While the book is primarily targeted at undergraduate and postgraduate students and scholars in the areas of business, political science, sociology and economics, it will also appeal to anyone with an interest in Irish business and society.

In reviewing Irish Business & Society, Jon Van Til (Professor Emeritus of Urban Studies and Public Policy, Rutgers University, New Jersey, USA) commented that it “presents the best of Irish social science, neatly packaged around themes of governance, participation, and transformation.  Many of these original chapters are brilliantly crafted, and while they show an Ireland slipping off a time of rapid growth, themes of hope abound in enterprise, social and economic partnership, civil society, social inclusion, and Europeanization. Read it through for a clear view of what makes today’s Ireland click, and sometimes sputter.”

Peter Cassells (Chairman, National Centre for Partnership and Performance; Chairman, DHR Communications; former General Secretary, Irish Congress of Trade Unions) noted that Irish Business & Society is a “very stimulating book of essays [that] brought me right back to this quote from Tom Stoppard’s Arcadia: ‘It makes me so happy. To be at the beginning again, knowing almost nothing. It’s the best possible time to be alive, when almost everything you thought you knew is wrong.’ There is a real sense from these essays that, once again, Ireland is at a turning point, in business, society and public governance.”

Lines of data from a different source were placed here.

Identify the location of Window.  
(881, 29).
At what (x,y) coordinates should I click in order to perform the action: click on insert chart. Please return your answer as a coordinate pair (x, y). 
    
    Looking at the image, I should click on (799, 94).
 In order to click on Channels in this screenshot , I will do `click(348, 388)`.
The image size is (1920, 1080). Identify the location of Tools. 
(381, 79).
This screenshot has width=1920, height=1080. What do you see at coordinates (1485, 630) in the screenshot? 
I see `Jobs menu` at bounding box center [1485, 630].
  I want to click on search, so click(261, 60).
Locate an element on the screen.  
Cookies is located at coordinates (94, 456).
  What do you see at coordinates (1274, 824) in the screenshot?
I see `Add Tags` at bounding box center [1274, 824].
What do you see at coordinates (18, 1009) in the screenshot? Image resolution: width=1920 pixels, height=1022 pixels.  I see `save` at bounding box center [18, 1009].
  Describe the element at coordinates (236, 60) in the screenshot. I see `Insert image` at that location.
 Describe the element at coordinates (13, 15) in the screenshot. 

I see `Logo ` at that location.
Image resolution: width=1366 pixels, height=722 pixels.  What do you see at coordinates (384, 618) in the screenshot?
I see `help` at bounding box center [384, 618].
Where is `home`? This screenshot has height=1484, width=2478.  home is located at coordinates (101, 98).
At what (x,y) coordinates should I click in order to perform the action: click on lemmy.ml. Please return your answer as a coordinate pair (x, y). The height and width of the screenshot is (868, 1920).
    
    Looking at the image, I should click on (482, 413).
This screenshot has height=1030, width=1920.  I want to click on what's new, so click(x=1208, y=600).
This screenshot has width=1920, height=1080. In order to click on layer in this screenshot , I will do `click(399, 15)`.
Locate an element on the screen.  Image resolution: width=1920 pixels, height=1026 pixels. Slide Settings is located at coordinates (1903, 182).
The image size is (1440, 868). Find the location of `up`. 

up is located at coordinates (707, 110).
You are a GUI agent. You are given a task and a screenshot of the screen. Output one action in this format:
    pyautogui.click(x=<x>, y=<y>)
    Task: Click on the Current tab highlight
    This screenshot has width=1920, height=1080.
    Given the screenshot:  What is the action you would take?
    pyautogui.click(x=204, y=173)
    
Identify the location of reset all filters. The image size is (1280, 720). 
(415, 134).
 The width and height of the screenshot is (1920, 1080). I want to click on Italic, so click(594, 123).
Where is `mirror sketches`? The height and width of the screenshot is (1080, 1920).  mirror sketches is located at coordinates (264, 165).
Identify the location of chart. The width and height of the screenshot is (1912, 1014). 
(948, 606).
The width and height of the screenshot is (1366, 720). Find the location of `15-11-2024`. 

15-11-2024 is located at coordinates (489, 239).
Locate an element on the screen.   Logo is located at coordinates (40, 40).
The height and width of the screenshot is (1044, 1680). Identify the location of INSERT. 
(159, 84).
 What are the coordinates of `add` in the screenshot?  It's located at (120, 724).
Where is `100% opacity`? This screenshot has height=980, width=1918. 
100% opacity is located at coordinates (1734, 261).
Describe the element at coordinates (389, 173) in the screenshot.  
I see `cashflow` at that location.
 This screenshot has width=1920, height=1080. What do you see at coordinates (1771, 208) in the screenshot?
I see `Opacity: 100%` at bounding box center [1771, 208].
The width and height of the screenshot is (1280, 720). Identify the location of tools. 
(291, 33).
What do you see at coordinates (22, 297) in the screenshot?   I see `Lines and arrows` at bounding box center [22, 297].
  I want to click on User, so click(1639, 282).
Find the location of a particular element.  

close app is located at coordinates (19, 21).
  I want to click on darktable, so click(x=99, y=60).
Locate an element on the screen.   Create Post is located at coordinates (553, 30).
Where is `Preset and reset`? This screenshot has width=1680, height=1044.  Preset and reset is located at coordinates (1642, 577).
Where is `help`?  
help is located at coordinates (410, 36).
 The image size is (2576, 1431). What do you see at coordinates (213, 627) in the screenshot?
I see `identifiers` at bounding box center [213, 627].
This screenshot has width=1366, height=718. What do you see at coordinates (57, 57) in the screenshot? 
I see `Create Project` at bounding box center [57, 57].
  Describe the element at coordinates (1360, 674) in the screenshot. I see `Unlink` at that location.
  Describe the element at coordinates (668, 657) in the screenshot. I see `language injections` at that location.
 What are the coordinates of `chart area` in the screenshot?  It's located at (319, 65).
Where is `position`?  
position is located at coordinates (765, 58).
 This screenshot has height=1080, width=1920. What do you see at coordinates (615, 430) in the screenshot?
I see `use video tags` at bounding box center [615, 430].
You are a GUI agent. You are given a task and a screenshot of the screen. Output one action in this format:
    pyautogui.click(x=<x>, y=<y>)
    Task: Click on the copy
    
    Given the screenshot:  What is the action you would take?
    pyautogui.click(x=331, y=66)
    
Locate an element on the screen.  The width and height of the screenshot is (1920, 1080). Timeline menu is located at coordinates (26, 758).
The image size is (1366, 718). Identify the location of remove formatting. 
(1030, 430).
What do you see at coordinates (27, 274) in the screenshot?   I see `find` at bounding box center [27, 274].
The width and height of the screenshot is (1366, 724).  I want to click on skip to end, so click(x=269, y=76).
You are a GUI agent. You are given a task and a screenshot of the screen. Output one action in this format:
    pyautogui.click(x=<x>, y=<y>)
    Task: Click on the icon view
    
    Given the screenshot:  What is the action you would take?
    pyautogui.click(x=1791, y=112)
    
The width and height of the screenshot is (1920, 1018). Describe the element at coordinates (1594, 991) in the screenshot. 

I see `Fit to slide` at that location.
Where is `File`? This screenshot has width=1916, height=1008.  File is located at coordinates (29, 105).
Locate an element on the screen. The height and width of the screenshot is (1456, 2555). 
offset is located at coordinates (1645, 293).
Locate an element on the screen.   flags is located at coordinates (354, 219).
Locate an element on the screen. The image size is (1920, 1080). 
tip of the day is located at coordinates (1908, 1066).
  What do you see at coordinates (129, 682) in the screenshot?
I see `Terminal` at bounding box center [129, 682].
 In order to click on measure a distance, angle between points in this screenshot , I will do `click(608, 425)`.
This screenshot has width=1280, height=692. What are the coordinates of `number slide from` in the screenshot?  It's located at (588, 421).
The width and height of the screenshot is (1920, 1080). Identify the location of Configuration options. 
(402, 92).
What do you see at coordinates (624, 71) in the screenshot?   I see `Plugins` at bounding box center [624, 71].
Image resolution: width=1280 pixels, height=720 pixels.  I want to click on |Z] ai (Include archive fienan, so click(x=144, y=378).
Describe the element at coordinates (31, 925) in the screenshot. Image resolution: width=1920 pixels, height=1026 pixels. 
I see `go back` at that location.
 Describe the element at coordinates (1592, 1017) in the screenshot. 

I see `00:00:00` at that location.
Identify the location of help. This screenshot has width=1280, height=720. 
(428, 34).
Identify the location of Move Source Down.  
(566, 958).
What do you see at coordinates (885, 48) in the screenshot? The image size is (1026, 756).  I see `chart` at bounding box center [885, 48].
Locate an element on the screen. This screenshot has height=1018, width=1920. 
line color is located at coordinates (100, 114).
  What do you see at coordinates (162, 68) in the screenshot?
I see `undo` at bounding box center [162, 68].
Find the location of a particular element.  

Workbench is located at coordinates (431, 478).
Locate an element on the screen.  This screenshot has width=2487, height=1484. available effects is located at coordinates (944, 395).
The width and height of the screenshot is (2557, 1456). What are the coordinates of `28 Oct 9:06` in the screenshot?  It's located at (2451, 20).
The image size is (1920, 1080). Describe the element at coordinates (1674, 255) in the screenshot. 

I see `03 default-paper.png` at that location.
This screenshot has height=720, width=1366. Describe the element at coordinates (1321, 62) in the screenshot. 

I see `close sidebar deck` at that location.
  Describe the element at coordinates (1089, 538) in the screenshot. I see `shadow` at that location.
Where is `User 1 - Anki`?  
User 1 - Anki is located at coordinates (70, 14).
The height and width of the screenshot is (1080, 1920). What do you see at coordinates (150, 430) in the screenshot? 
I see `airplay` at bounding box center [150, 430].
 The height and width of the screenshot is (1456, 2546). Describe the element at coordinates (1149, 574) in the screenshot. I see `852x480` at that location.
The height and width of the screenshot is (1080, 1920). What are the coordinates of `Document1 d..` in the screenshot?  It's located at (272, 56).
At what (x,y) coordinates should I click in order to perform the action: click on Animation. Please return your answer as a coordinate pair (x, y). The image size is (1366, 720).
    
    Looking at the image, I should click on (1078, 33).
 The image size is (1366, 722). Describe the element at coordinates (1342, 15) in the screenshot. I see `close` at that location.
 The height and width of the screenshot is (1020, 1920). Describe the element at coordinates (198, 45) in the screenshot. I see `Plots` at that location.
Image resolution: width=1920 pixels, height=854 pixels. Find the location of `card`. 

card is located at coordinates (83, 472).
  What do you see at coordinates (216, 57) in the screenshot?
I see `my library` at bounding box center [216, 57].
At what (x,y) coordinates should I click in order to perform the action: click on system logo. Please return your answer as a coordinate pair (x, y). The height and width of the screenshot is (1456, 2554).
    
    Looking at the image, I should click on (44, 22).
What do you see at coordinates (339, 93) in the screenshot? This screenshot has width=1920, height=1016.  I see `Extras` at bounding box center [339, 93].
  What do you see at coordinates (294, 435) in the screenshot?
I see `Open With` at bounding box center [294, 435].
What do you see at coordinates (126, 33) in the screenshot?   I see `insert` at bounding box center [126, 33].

And, on reading Irish Business & Society, Jim Barry (Chief Executive, NTR plc; member of Council of Patrons, Special Olympics Ireland; board member, The Ireland Funds) commented that it “succeeds in drawing an excellent, multi-dimensional perspective on Ireland from some of our most perceptive academic commentators as we seek to address the role of business in our society in the 21st Century. It comprehensively addresses the various themes relevant to Irish business and society in one coherent volume and should be required reading for all citizens seeking to improve their understanding of modern Ireland. Its economic and social analysis of the ‘Celtic Tiger’ is particularly insightful, reminding me of George Santayana’s quote: ‘Those who cannot remember the past are condemned to repeat it’. This book successfully holds that mirror up to our societal structures and institutions in a way that should enable us to learn and develop as a society.”

This is the second edited book for Drs. Hogan and Donnelly, who, along with Dr. Paddy Dolan (also School of Marketing), published Approaches to Qualitative Research: Theory and Its Practical Application (Oak Tree Press - ISBN: 978-1-904887-31-7) in 2009.